Books

Faith and Science in Grodstein's 'Explanation'

by Tara Merrigan

What if atheism and a hard-nosed adherence to objectivity is just another set of beliefs, like devout Christians’ belief in intelligent design? This is the question Lauren Grodstein’s smart, absorbing novel The Explanation for Everything (Algonquin) ponders.

The novel follows a single academic year in the life of Andy Waite, a skeptical, burnt-out, junior biology professor who describes his students as "the sloppy, the angsty, the covert nose-pickers," and as an "indistinct mix of Haleys and Jordans." He internally mocks his students for using "like" and sometimes feels the urge to punch the hardcore Christian students that disrupt his seminar “There is No God.” Andy, after all, is fervent in his own way about evolutionary theory — it, as he puts it, "explains everything about us."

Waite seems to have forgotten the old adage “the more I learn the less I know” in his quest to understand the world through science, and this urge to understand is only strengthened after the tragic death of Waite’s wife, who is killed by a drunk driver on her way back from picking up dinner at McDonald’s. (This darkly comic detail saves this subplot from melodrama, and it also reflects this novel’s particularly entertaining brand of humor.) Indeed, Waite’s desire to make sense of the senseless is so strong he switches fields and begins studying the genetics of alcoholism.

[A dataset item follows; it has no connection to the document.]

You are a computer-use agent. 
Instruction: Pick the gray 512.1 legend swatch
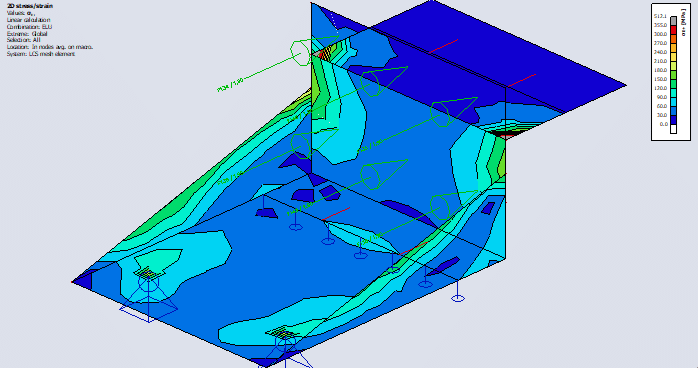(673, 21)
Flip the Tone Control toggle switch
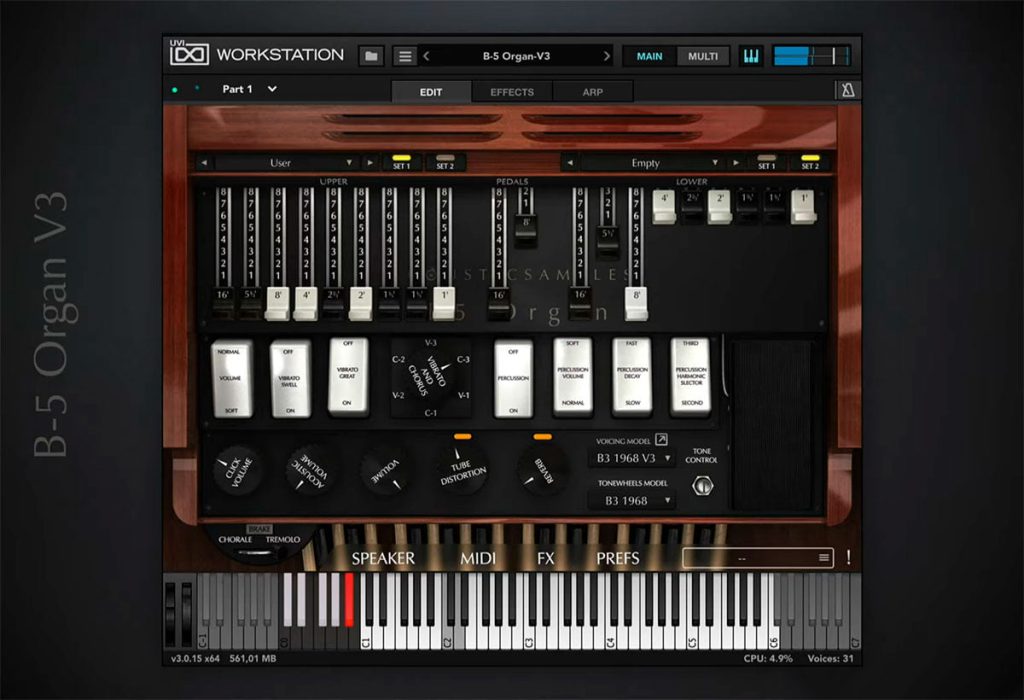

For years, scientific rationalism serves as his faith, both his comfort and his motivation. That is, of course, until Melissa, a very religious transfer student, shows up at his office hours. The two embark on a months-long journey during which time they grapple with the respective strengths and weaknesses of faith and science. It is a journey that takes Waite in two unexpected directions — a brief moment of religiousness and an illicit affair with Melissa. Change sparked in the student by the teacher, or in the teacher by the student is a common literary theme; the former represented by a film like The Dead Poets Society and the latter by a work like Isherwood’s A Single Man. It is in the classroom is, after all, that one contemplates one’s attitude toward life, or so liberal arts colleges are currently arguing.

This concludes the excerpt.